Although fuel cells of varying materials have been devised, all work on some variation of a design that at first glance resembles an electrical battery. In a typical fuel cell, hydrogen (or a fuel rich in hydrogen) flows into one side, oxygen into the other. Ordinarily, atoms from the hydrogen and oxygen sides would have a strong chemical affinity for one another, forming water as they combine. But in the fuel cell, a sort of electrochemical wall called an electrolyte allows only the protons of the hydrogen to pass through to combine with the oxygen. Freed by this process, the hydrogen's electrons surge into a circuit as electrical energy before recombining on the oxygen side.

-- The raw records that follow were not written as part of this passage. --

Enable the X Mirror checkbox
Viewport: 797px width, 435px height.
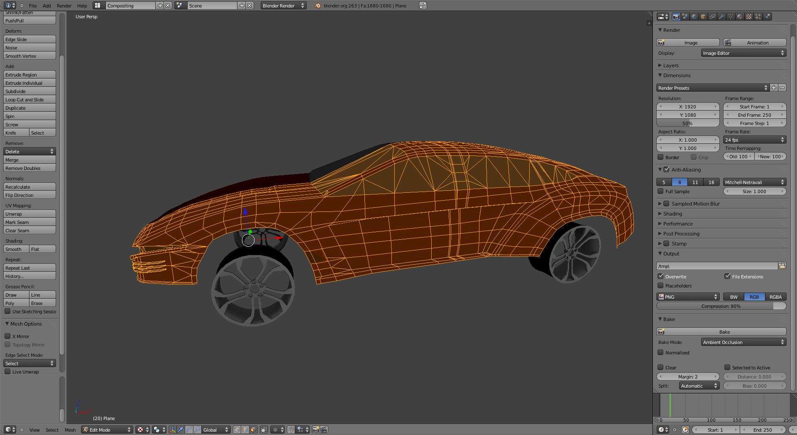[7, 336]
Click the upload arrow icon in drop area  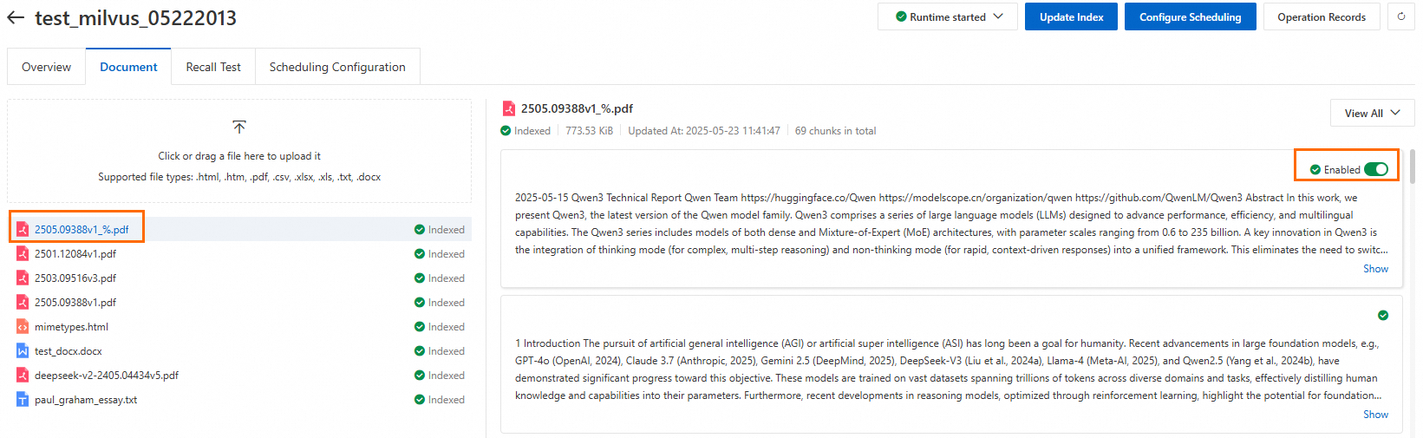tap(239, 127)
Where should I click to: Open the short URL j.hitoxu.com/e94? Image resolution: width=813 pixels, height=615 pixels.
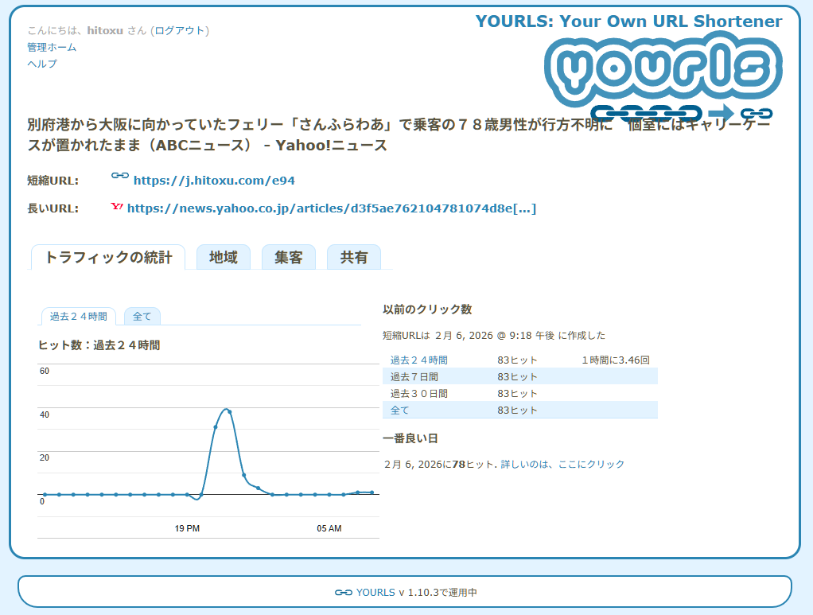click(214, 181)
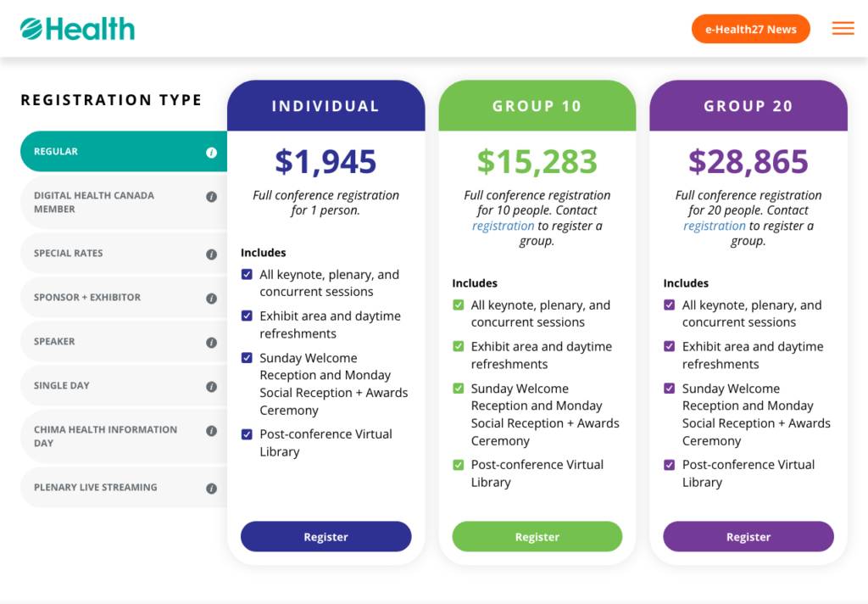Choose the Speaker registration type
The image size is (868, 604).
(124, 341)
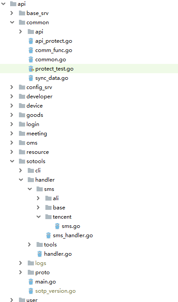Collapse the handler folder chevron
178x302 pixels.
[x=21, y=180]
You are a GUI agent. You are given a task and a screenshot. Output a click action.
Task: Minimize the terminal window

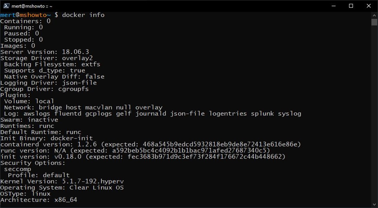[333, 6]
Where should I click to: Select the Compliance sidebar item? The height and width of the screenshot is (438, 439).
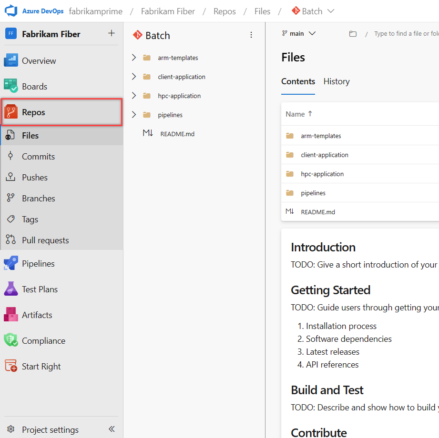click(x=43, y=340)
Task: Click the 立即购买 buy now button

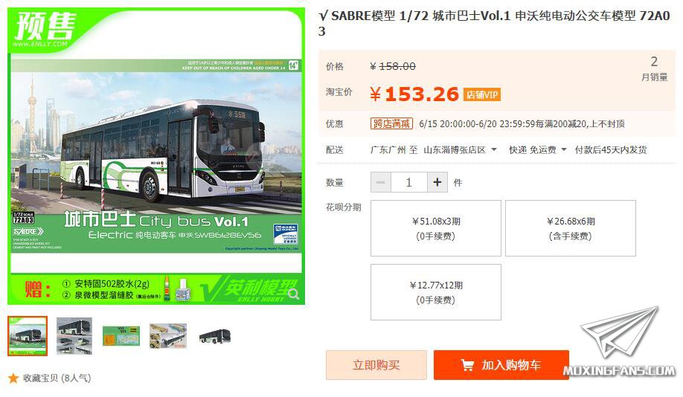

Using any of a wide array of hydrogen-rich fuels, fuel cells are highly energy efficient, effectively doubling or tripling the efficiency of burning these fuels in a conventional way. If in the year 2010 all cars and light trucks in the U.S. were equipped with fuel cells and powered by natural gas, they could all be fueled with the natural gas equivalent of less than 40 percent of the amount of petroleum needed to fuel internal combustion vehicles.

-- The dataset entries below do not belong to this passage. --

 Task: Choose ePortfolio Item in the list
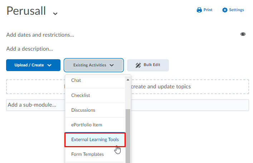click(87, 125)
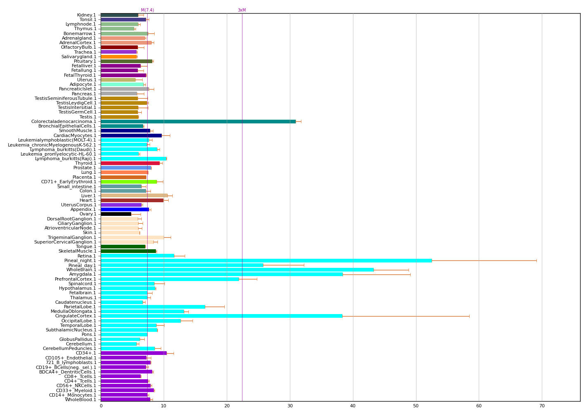588x416 pixels.
Task: Click the Kidney.1 axis label
Action: (x=86, y=15)
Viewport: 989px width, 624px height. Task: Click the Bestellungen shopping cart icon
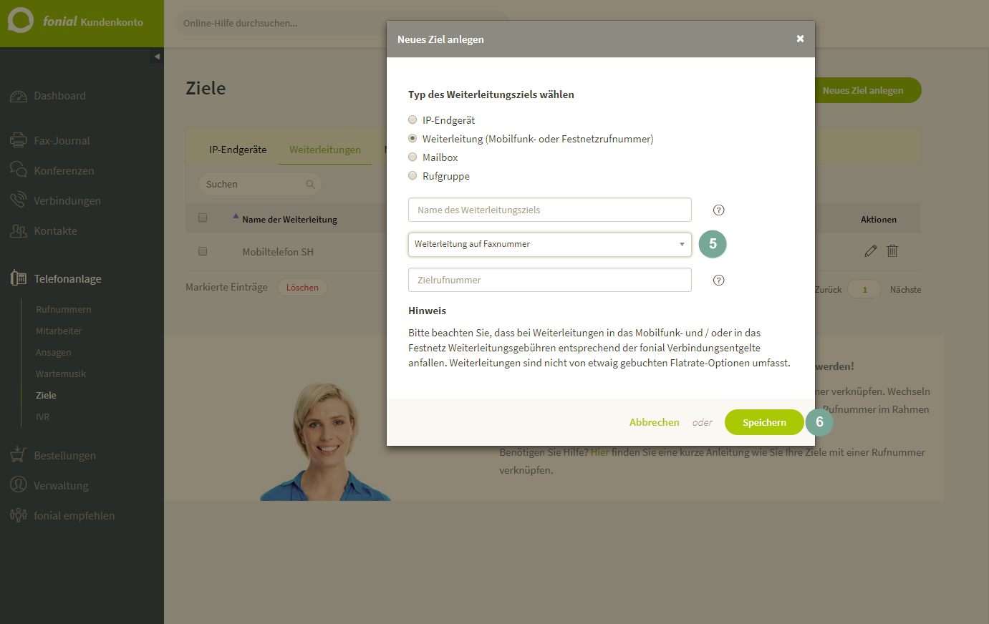tap(19, 454)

These devices are also extraordinarily clean. For instance, if fuel cells replaced conventional electrical generation, emissions of carbon dioxide in the U.S. would decrease by 40 to 60 percent, and oxides of nitrogen by about 90 percent. Using pure hydrogen as a fuel, an automobile engine would produce zero pollution—in fact nothing but electricity and water.

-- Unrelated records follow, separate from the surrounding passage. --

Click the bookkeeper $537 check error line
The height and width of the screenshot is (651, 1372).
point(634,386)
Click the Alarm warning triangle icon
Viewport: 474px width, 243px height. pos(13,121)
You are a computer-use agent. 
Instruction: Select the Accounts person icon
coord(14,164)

Although fuel cells have worked superbly in the manned space program, and although their potential has long been recognized by a small cadre of scientists and engineers, their widespread use has been hampered primarily by three factors: high commercialization costs, existing public subsidies for the conventional combustion industry, and lack of a mature infrastructure for fuel delivery such as already exists for gasoline. This situation is changing as a series of recent technological breakthroughs combined with the prospect of increasingly efficient production appear to be bringing fuel cells to the critical brink of marketability. In autumn 1996, a Vancouver-based company will deliver three fuel cell buses fueled by pure hydrogen to the Chicago Transit Authority, and has announced plans to scale-up fuel cell manufacturing rapidly for the world mass transit market. An 11-million-watt fuel cell electrical power plant is already operating in Japan, and smaller units are powering facilities ranging from a major hotel in California to experimental automobiles in Germany and in the United States. Hospitals, universities and other institutions needing highly reliable sources of electricity are already finding it financially attractive to consider using fuel cell energy.

The Foundation’s grantmaking on energy, while addressing a range of issues essential to protecting the atmosphere from pollution, increasingly emphasizes activities that will hasten the widespread deployment of hydrogen fuel cells. In 1995, major support went toward efforts to maintain zero-emission vehicle mandates in California and parallel measures in the U.S. Northeast. These mandates encouraged vehicle manufacturers to develop and sell automobiles without toxic emissions. The Foundation’s support for public education on this issue highlighted the public health and economic benefits of zero-emission vehicles, recognizing that clean cars will result in cleaner air and healthier people while also slowing the rate of accumulation of greenhouse gases in the atmosphere. Unfortunately, political pressure applied by sectors of the automobile and oil industries ultimately forced the State of California to weaken its mandates significantly, delaying production of the targeted number of zero-emission vehicles for several years. This delay will prolong the health burdens borne by Californians and slow the pace at which the United States moves toward solving the global climate crisis. Despite this setback, the Foundation continues to support work to promote an energy economy based on hydrogen fuel cells powered by renewable energy sources.